Car Doors Open Big Savings on Packaging

Export Packing

On a continuing basis, we are tasked with cost-down projects for packaging. For example, one project we reviewed was the method of packing doors into crates for export.

The existing packing method was to locate 40 doors into a wooden crate and then pack 2 wooden crates into a modular steel crate thus providing a total of 80 doors per steel crate.  The doors were secured into each wooden crate by foam covered timber supports and protected from scratch & deformation damage by the use of plastic corrugated board. The kiln- dried timber crates were  internally furnished with  materials which included a polythene bag, VCI anti-rust paper, specialist polycross film in addition to the inclusion of a specific quantity of desiccant which was used to support a low moisture environment  within the package.

The orientation of the two wooden crates within the steel crate was altered so that their size could be increased to accept a larger number of doors, thus reducing the packaging cost per part.

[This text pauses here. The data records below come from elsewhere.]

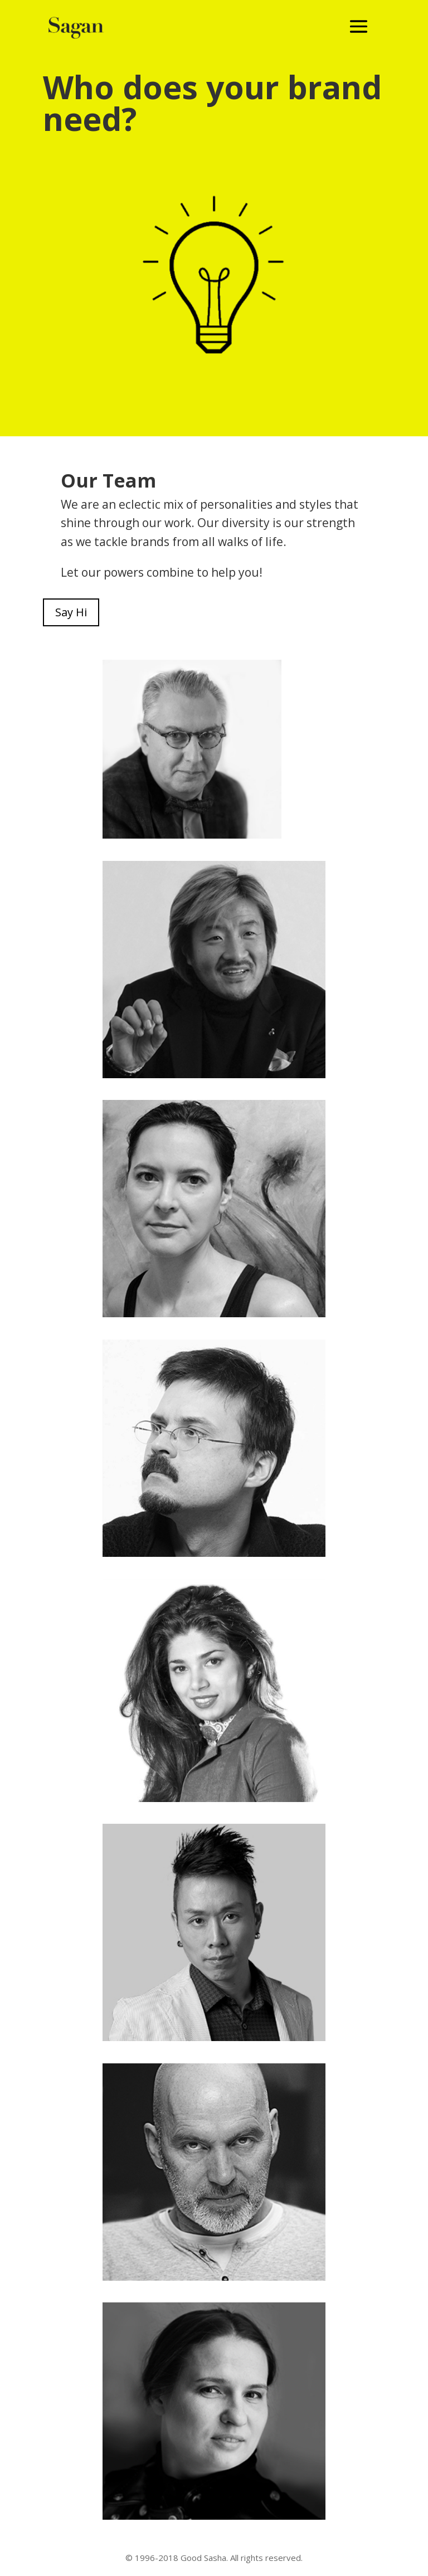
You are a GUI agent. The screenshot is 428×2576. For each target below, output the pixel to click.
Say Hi (71, 612)
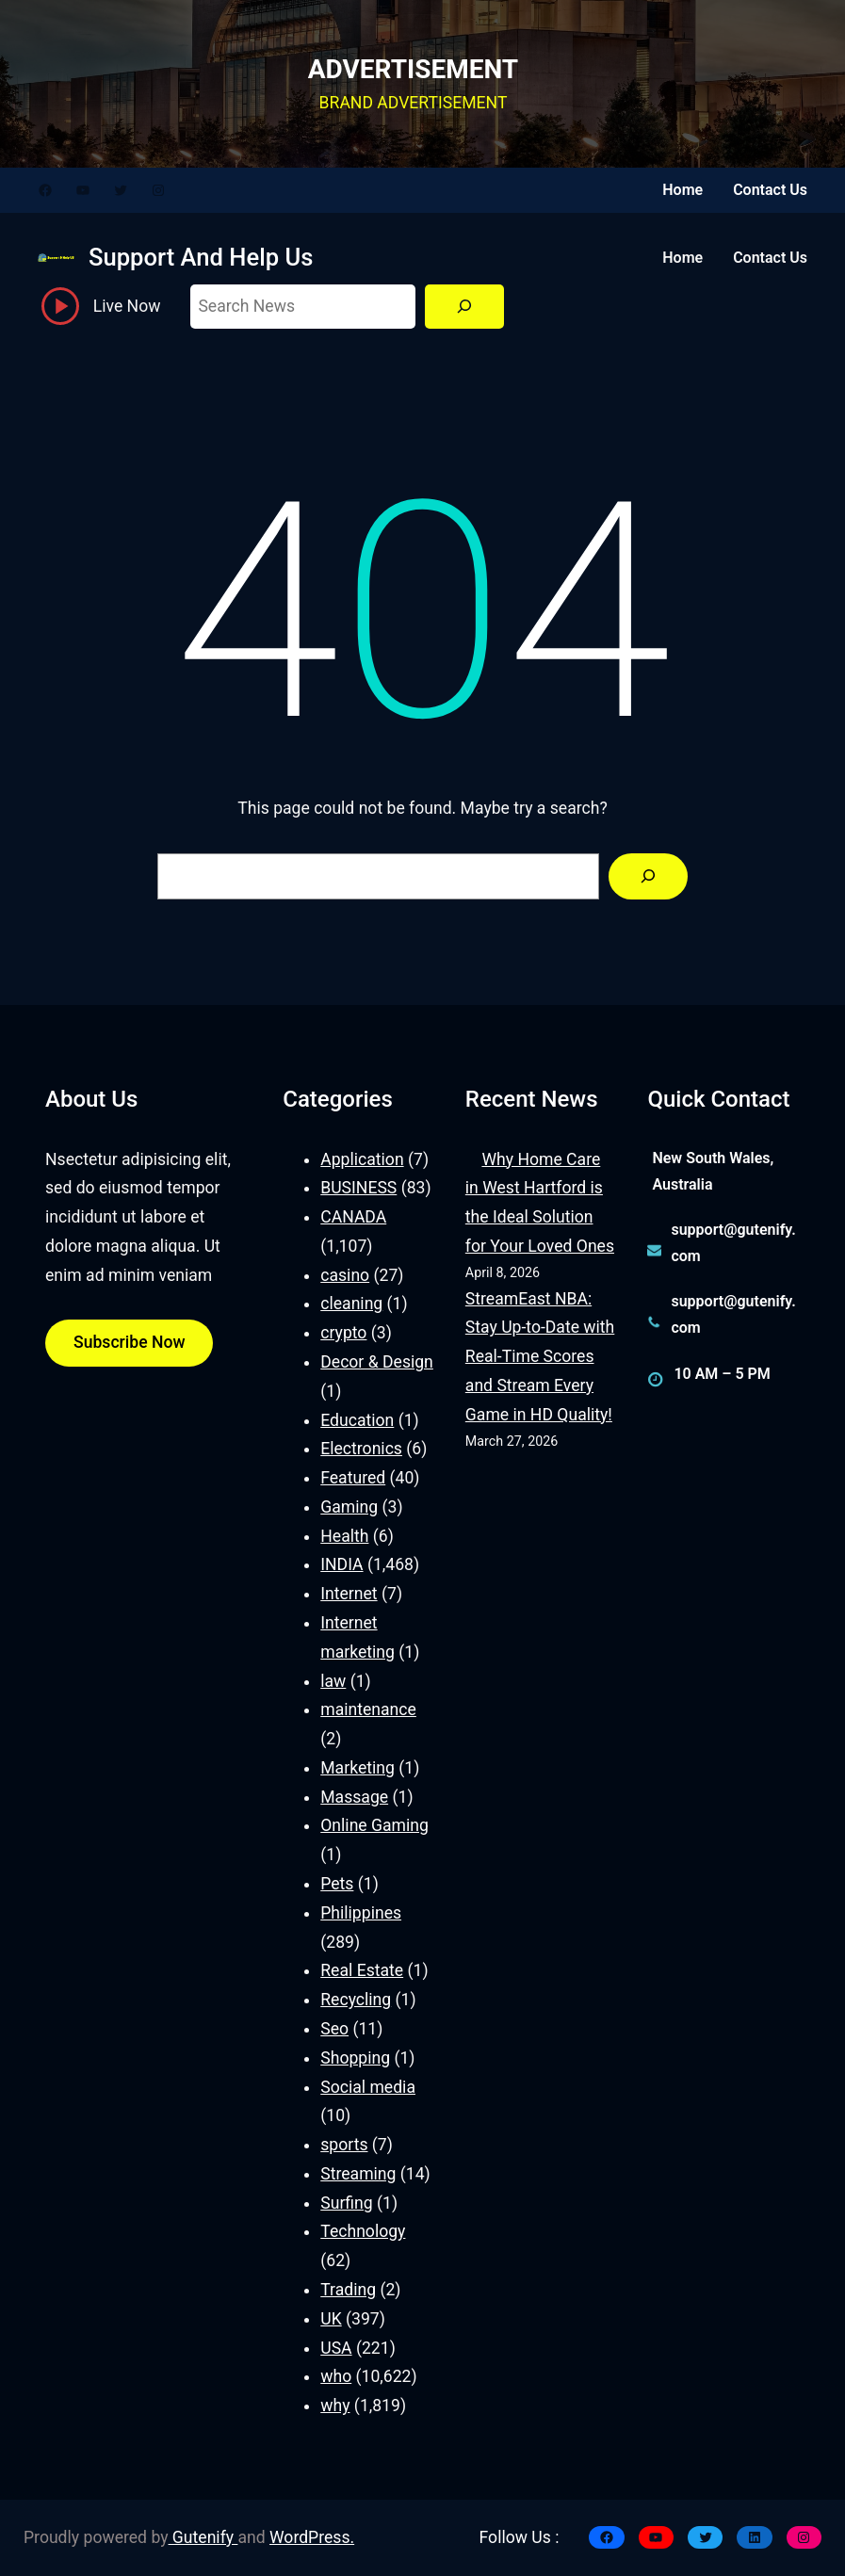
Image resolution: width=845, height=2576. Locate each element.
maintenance (368, 1709)
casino (344, 1275)
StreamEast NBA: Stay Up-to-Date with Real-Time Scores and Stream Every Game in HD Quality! (539, 1356)
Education (357, 1420)
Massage (354, 1797)
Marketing (357, 1767)
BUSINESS (358, 1187)
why (334, 2405)
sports (343, 2144)
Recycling (355, 1999)
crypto (343, 1332)
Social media (367, 2087)
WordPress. (311, 2537)
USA (335, 2348)
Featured (352, 1477)
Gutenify (203, 2537)
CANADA (353, 1216)
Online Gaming (374, 1825)
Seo (334, 2028)
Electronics (361, 1448)
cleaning (351, 1303)
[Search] (464, 306)
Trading (348, 2289)
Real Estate (361, 1970)
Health (344, 1536)
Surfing (346, 2203)
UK (330, 2318)
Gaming (349, 1507)
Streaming (358, 2173)
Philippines (360, 1913)
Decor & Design (376, 1362)
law (333, 1681)
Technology (362, 2231)
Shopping (355, 2058)
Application (361, 1159)
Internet (348, 1593)
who (335, 2376)
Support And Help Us (201, 257)
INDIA (341, 1564)
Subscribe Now (129, 1342)
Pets (336, 1883)
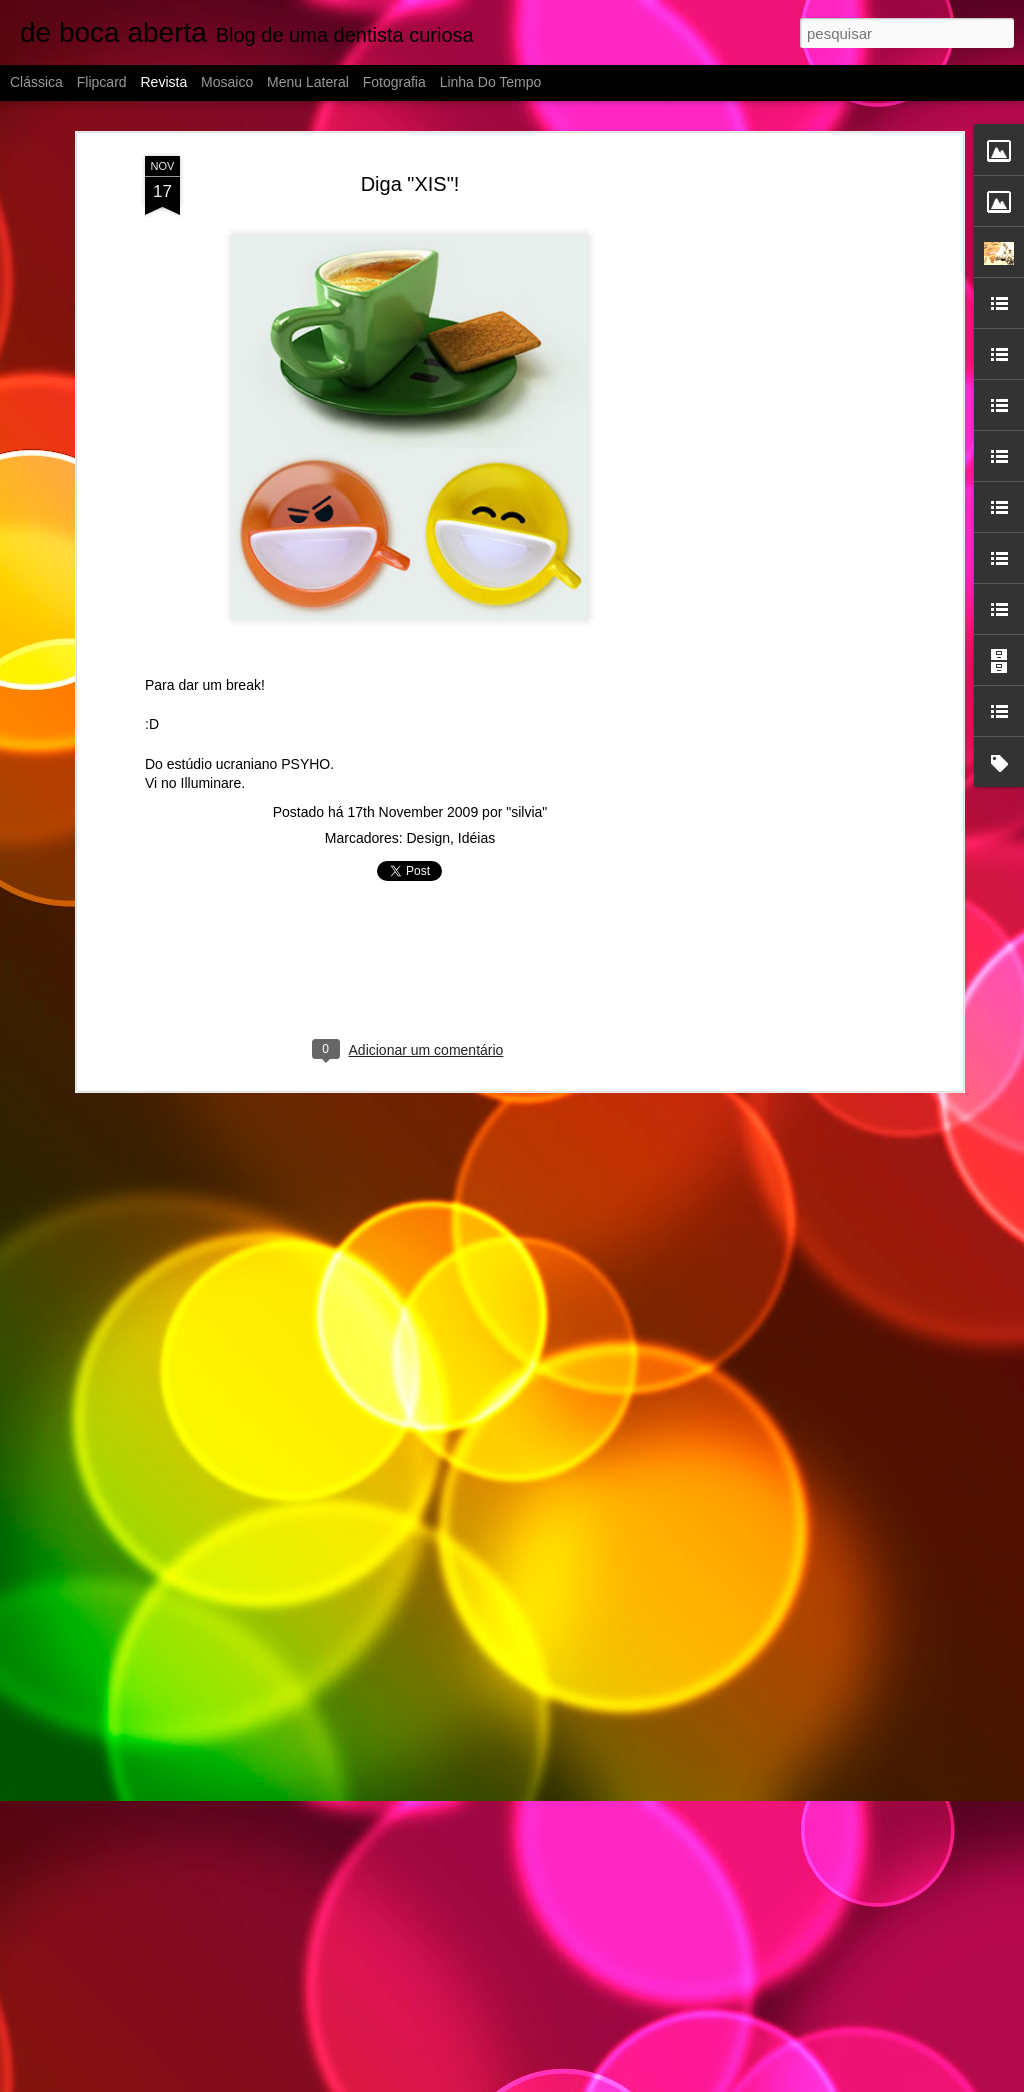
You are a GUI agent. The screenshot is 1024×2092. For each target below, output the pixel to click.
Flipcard (102, 82)
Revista (163, 82)
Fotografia (394, 82)
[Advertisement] (785, 471)
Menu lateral (308, 82)
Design (428, 838)
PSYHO (305, 764)
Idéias (476, 838)
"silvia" (526, 812)
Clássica (36, 82)
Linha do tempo (491, 82)
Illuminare (211, 783)
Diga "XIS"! (410, 184)
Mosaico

There was a vulnerable area to the side of the doors which needed to be protected with a strip of corrugated plastic. As a result of this, the doors would ‘fan out’ when packed in lots of more than 30.  This was overcome by dividing the crate into 2 areas, each taking 30 doors, rather than one area for 40 or 60 doors.

The results of this based on 30,000 car sets per annum (60,000 pieces) were an impressive saving of 500 timber crates, 250 modular steel crates, 5,000 bags of desiccant and 32 fewer sea containers required for shipment. In addition, there were packing process labour savings due to a smaller number of crates to assemble, fewer modular steel crates to erect, and fewer containers to pack. Also, the packing process per piece should take less time due to the plastic corrugated & foam already being fitted into the crates.

The estimated total direct packaging savings equated to nearly £60,000 per annum, with indirect cost savings approaching a similar figure.